_WORK TO COMPLETE_. Starting at the line that contains "Image resolution: width=825" and stopping at the line that contains "the arrow icon", restate each line of the records below exactly. Omit the pictures.

====

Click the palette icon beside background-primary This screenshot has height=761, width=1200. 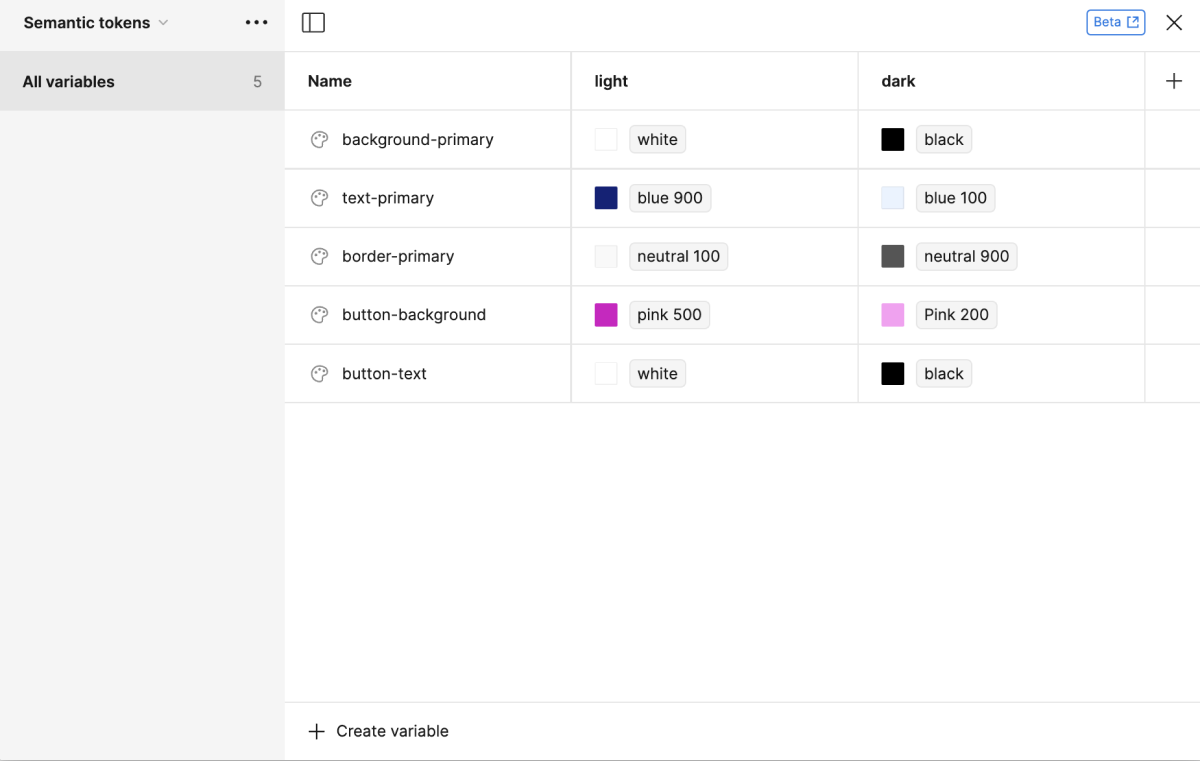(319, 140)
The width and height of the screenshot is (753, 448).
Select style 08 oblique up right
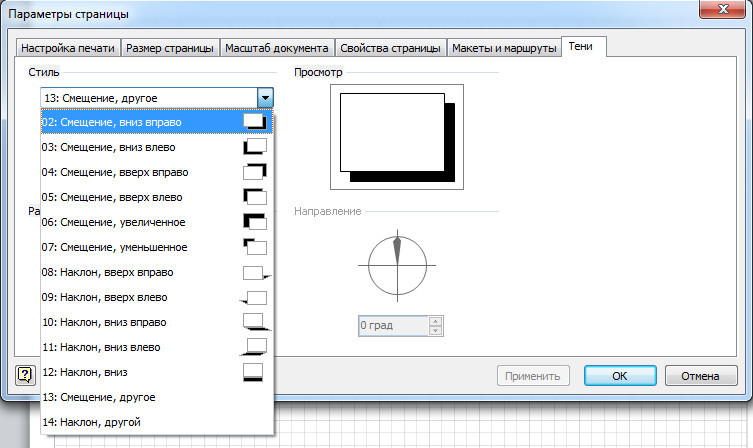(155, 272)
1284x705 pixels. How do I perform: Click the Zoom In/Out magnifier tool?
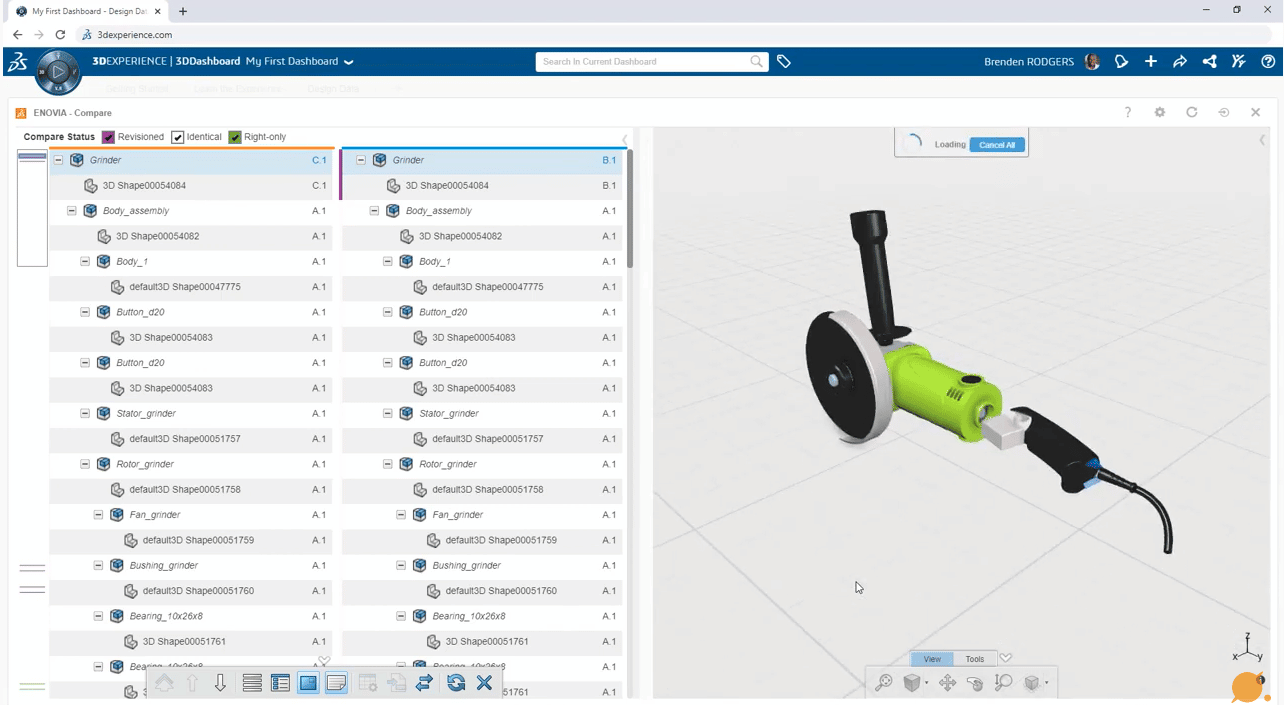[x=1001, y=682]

====

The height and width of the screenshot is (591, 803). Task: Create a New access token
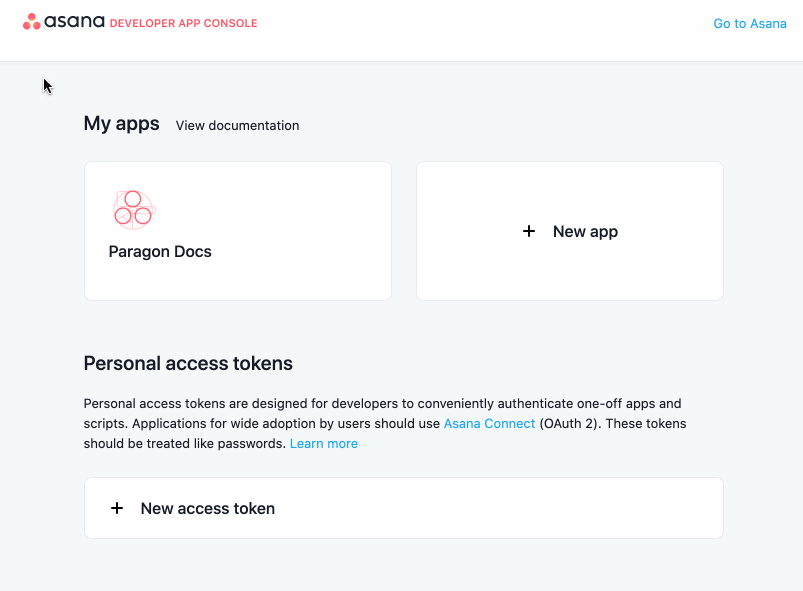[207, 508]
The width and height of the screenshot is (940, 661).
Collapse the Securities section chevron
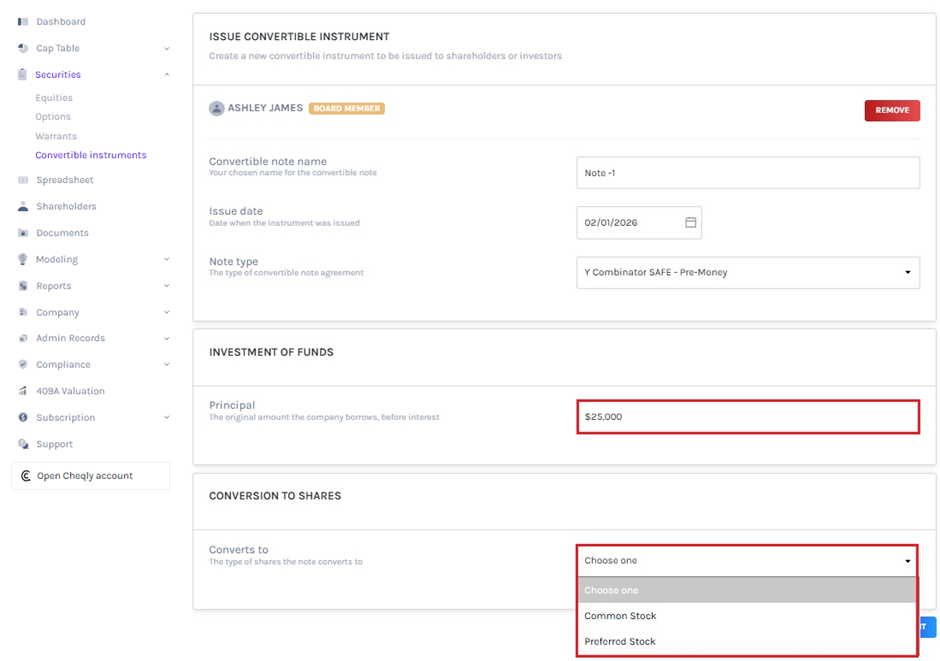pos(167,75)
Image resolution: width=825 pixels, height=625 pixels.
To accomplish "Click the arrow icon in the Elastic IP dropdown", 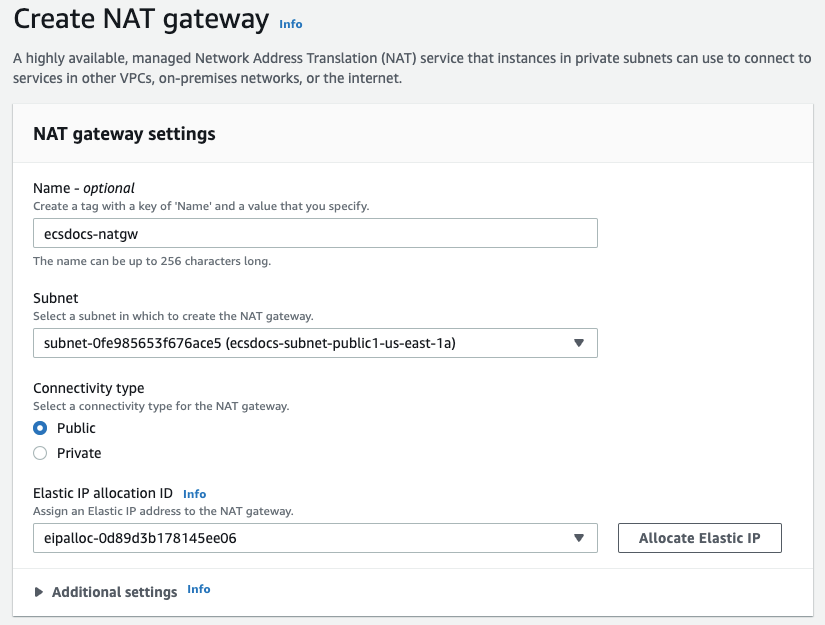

====

_YOUR SOLUTION_.
Image resolution: width=825 pixels, height=625 pixels.
To accomplish "Click the arrow icon in the Elastic IP dropdown", 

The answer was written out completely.